Exercise prompt: Nothing but the lines from the one containing "Given: Click the Cerrar button" through the last line of the records belongs in the answer, copied exactly and with the pictures left out.

Records provided:
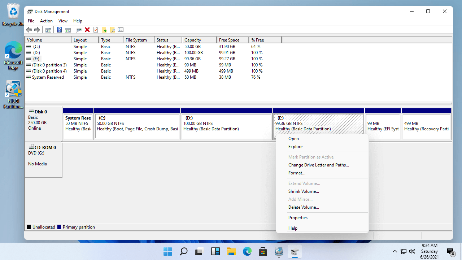The width and height of the screenshot is (462, 260).
Task: Click the rescan disks toolbar icon
Action: point(79,30)
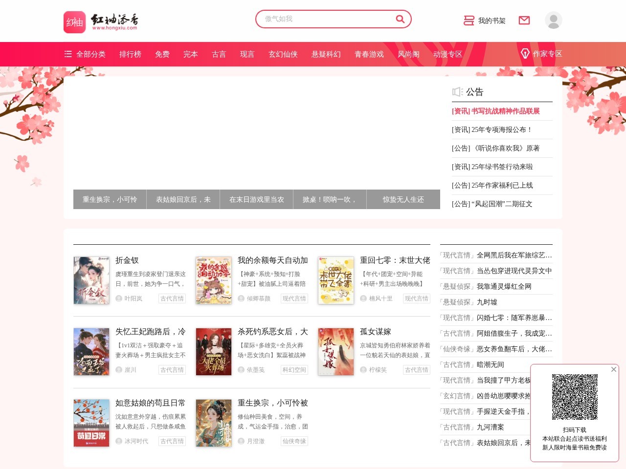Open the 排行榜 rankings tab
This screenshot has height=469, width=626.
click(x=130, y=54)
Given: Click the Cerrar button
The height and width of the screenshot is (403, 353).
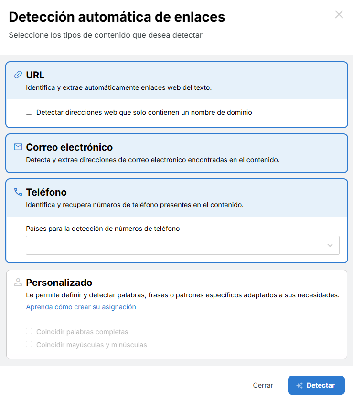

Solution below:
Given: Click the Cerrar button
The height and width of the screenshot is (403, 353).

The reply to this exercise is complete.